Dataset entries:

━━━━━━

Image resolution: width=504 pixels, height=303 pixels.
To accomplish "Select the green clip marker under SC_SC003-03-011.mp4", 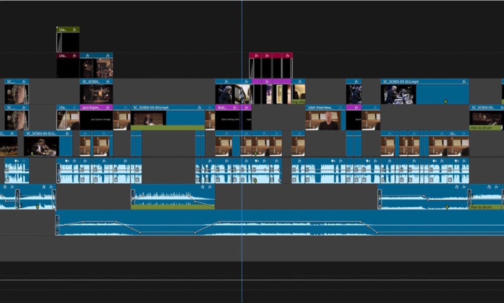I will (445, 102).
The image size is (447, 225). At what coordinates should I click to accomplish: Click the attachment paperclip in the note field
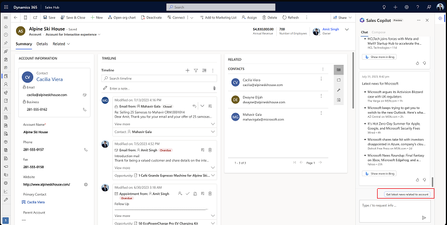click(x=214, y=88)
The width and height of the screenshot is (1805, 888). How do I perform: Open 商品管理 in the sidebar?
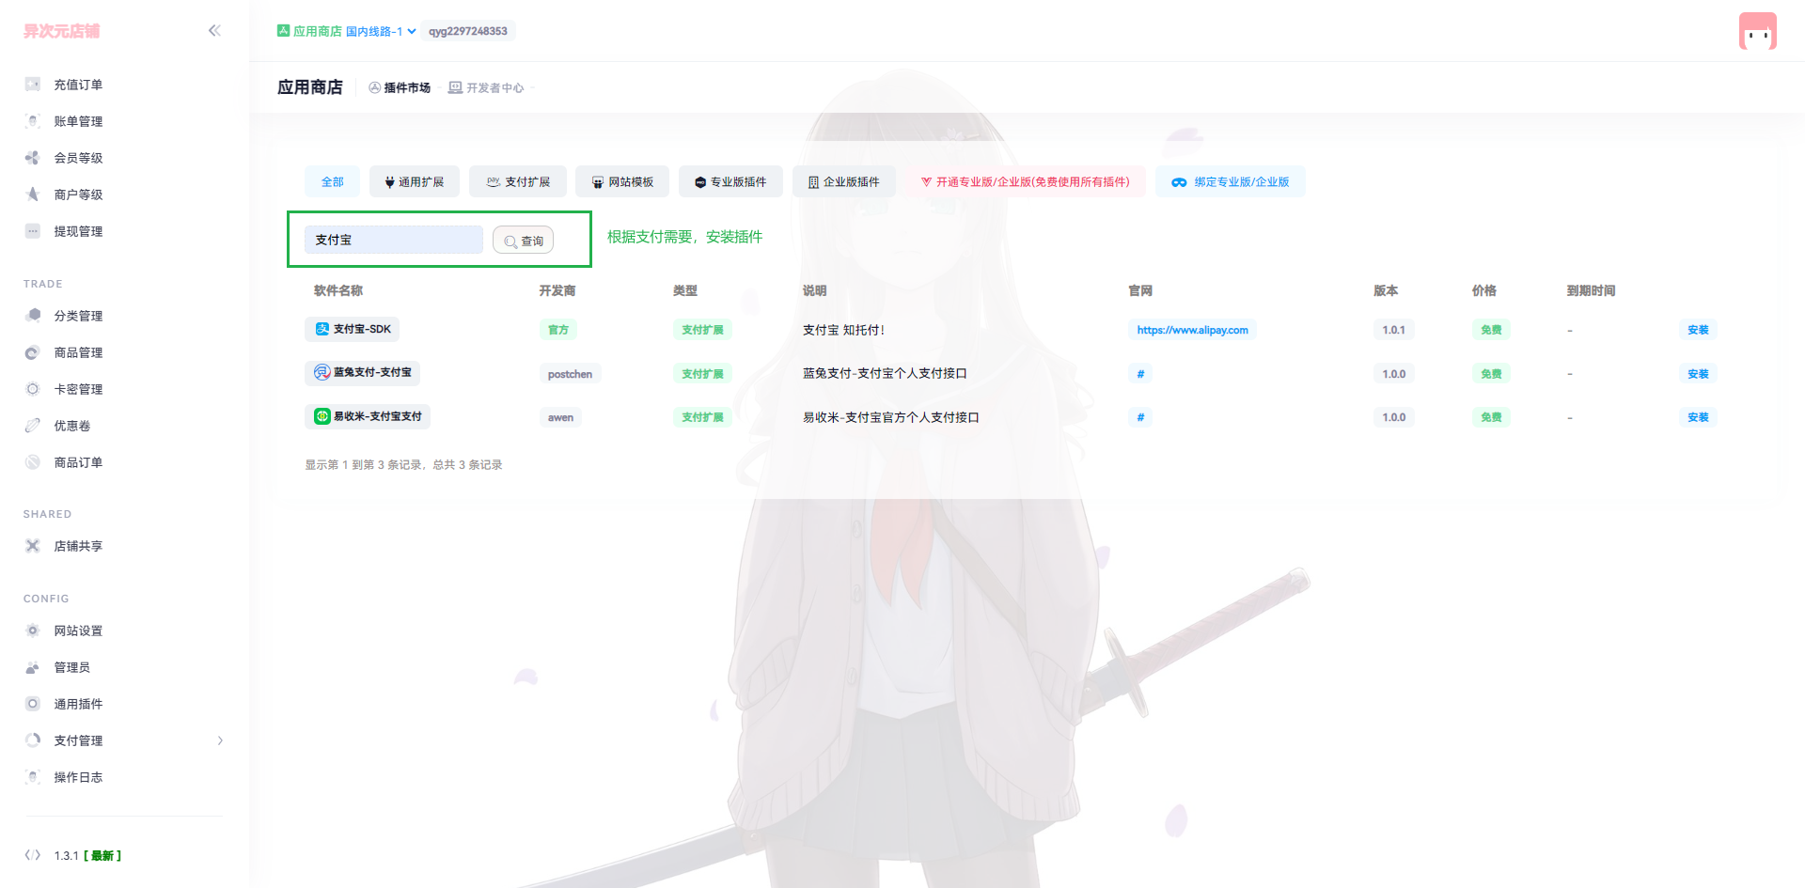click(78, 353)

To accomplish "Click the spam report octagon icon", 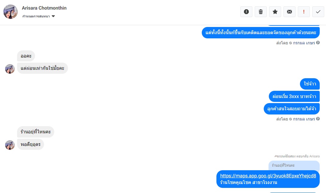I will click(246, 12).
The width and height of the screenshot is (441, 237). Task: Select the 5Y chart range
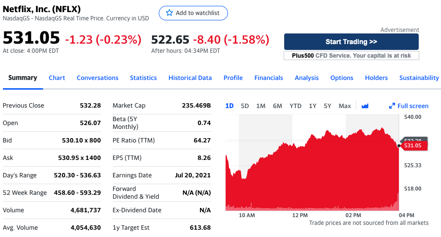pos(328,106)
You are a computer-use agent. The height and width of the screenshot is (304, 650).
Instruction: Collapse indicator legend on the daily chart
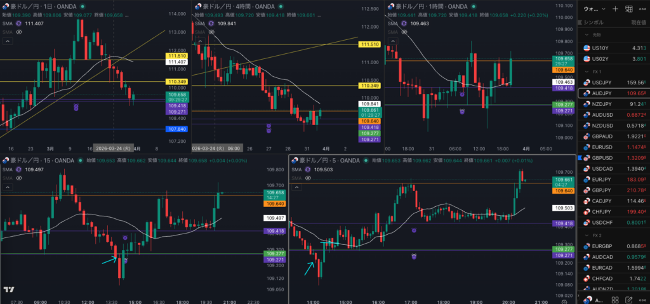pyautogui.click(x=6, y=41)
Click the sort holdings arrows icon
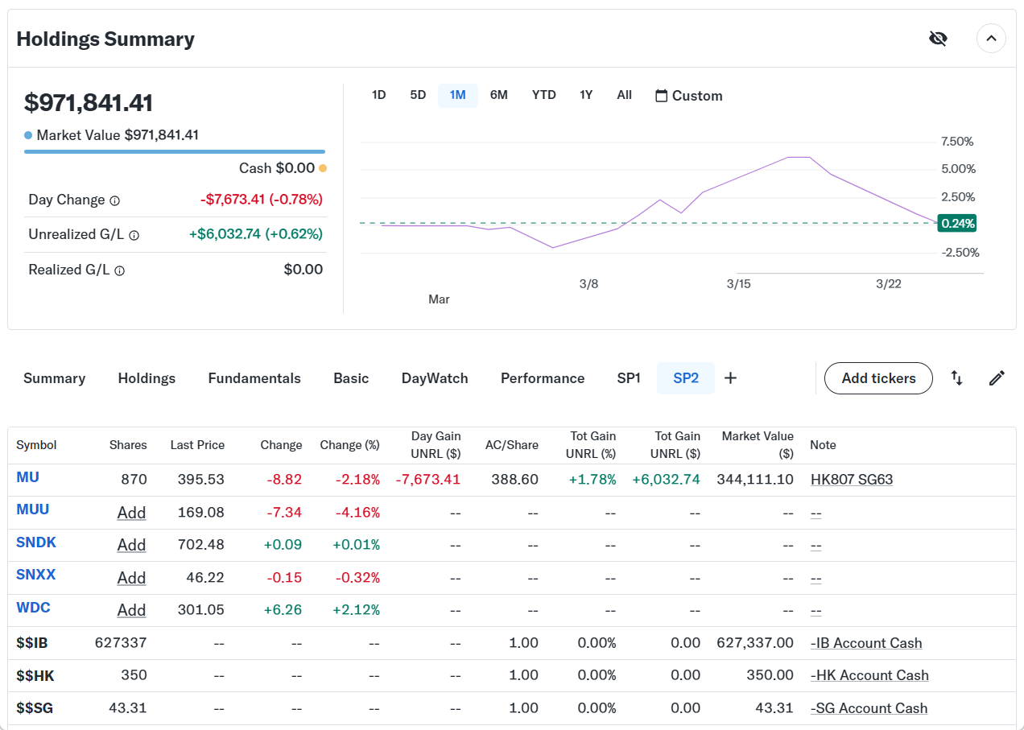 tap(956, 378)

━━━━━━

[Exercise details] Please output exactly the lines from the line containing "You are a computer-use" through the last line of the records above, both included, and leave out any pictures.

[Expected answer]
You are a computer-use agent. The height and width of the screenshot is (304, 650).
Instruction: Collapse indicator legend on the daily chart
pyautogui.click(x=6, y=41)
Click the sort holdings arrows icon
 tap(956, 378)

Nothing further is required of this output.